Бен приносит мне пиво — бутылку «Короны» — и дольку лайма. Засовывая ее в горлышко бутылки и наблюдая за тем, как пенится пиво в схватке с лаймом, я восхищаюсь, насколько рационально организовано подвластное Бену и Элис пространство, насколько умело ребята им распоряжаются — только у таких людей в доме всегда найдется долька лайма к мексиканскому пиву. Но я ни на минуту не забываю о том, что Элис нет в комнате. Отхлебнув, чувствую отвращение, за которым следует немой крик души: «Хочу фруктового лимонада!»
— Ходил сегодня в спортзал? — спрашиваю я, развалившись на безупречно чистом диване.
— Ага, — отвечает он, плюхаясь в кресло напротив. — А что, заметно? У меня усталый вид?
— Нет. По мне было бы заметно. Даже если бы я вчера сходил в спортзал, то все равно было бы заметно.

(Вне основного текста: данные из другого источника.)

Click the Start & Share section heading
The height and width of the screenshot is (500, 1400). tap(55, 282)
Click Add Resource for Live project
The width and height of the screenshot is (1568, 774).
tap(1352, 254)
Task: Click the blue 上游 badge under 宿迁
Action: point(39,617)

Бен смеется в ответ. Ему нравится, когда я играю в нашу старую игру, в которой он — Тарзан, а я — слабосильный двуликий Янус.
— Я работал над трицепсами, — гордо заявляет он.
— А у местных качков не возникает сомнений на твой счет? Ты посмотри на себя: в очках, видно, что еврей.
Бен только хмурится в ответ.
— Густые брови. Вполне возможно, что в тренировочных штанах запрятан томик Данте. Они ведь с подозрением к тебе относятся? Может, думают, что ты шпион?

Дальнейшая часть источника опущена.